>> start DOCUMENT

Julia equivalent of Python's "fsum" for floating point summation

This discussion brings me to a question: would there be some space and interest in the Julia ecosystem for a CompensatedAlgorithms.jl package?

It could replace and extend KahanSummation.jl by providing several algorithms (not just Kahan-Babuska-Neumaier, but also Ogita-Rump-Oishi, Priest and others). Such a package could also not be limited to summation and cumulated summation, but also provide accurate dot product implementations, or polynomial evaluations for example.

I think we already have all the necessary building blocks (e.g EFTs in ErrorfreeArithmetic.jl or StochasticArithmetic.jl; I haven’t yet taken the time to properly compare both implementations performancewise), and we’d only need to list and implement the algorithms themselves.

If there is some enthusiasm for such a thing, I’m very much willing to take part in its development.

8 Likes

I don’t think your problem comes from the final reduction, but rather from the vectorized summation itself.

After making many tests (most of which making no sense whatsoever), I have come to a strong feeling that LLVM is breaking some of the compensation during its optimization phase.

I need to document this, but you need versions with an e (for “explicitly”) in front: evadd, evsub, evmul instead of vadd, vsub, and vmul, etc.

using SIMDPirates, VectorizationBase
fused_nmul_sub(a, b, c) = SIMDPirates.vsub(SIMDPirates.vmul(SIMDPirates.vsub(a), b), c)
unfused_nmul_sub(a, b, c) = SIMDPirates.evsub(SIMDPirates.evmul(SIMDPirates.vsub(a), b), c)


randvec(::Type{T} = Float64) where {T} = ntuple(Val(VectorizationBase.pick_vector_width(T))) do w Core.VecElement(randn(T)) end

a = randvec(); b = randvec(); c = randvec();

This yields

julia> @code_native fused_nmul_sub(a, b, c)
	.text
; ┌ @ REPL[38]:1 within `fused_nmul_sub'
; │┌ @ SIMDPirates.jl:35 within `vsub'
; ││┌ @ floating_point_arithmetic.jl:58 within `macro expansion'
; │││┌ @ llvmwrap.jl:66 within `llvmwrap' @ llvmwrap.jl:66
; ││││┌ @ REPL[38]:1 within `macro expansion'
	vfnmsub213pd	%zmm2, %zmm1, %zmm0 # zmm0 = -(zmm1 * zmm0) - zmm2
; │└└└└
	retq
	nopw	(%rax,%rax)

>> end DOCUMENT

# [DESCRIPTION OF THE TASK]
Print the passage of the thread on compensated summation in Julia from "If there is" to "vectorized summation itself.", word for word.

>> start SUPPLIED DATA

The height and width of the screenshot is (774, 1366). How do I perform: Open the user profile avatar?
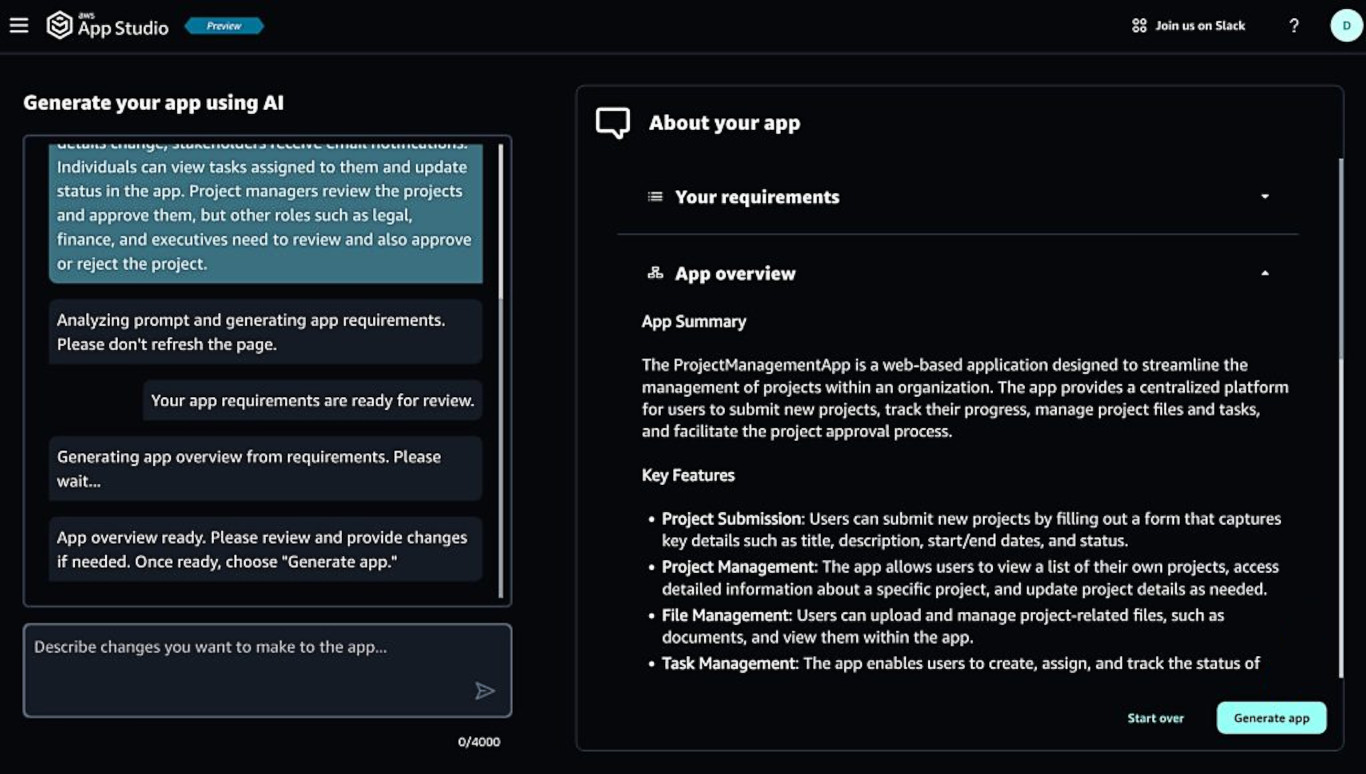pyautogui.click(x=1346, y=26)
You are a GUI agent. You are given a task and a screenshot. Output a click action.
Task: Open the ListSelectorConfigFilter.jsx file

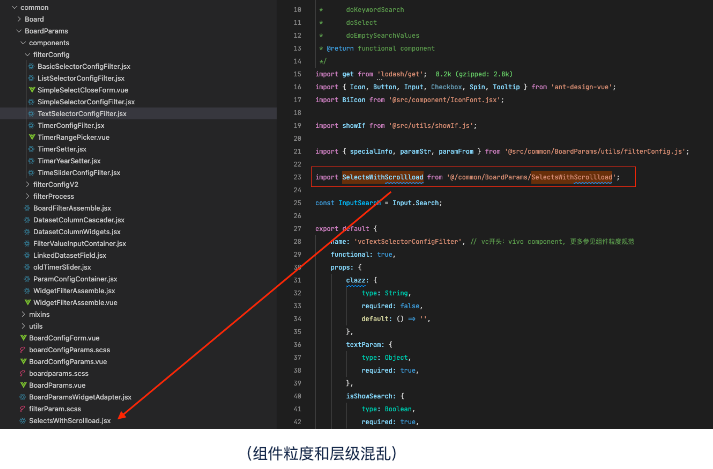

>> end SUPPLIED DATA

# [SOLVED PROBLEM]
If there is some enthusiasm for such a thing, I’m very much willing to take part in its development.

8 Likes

I don’t think your problem comes from the final reduction, but rather from the vectorized summation itself.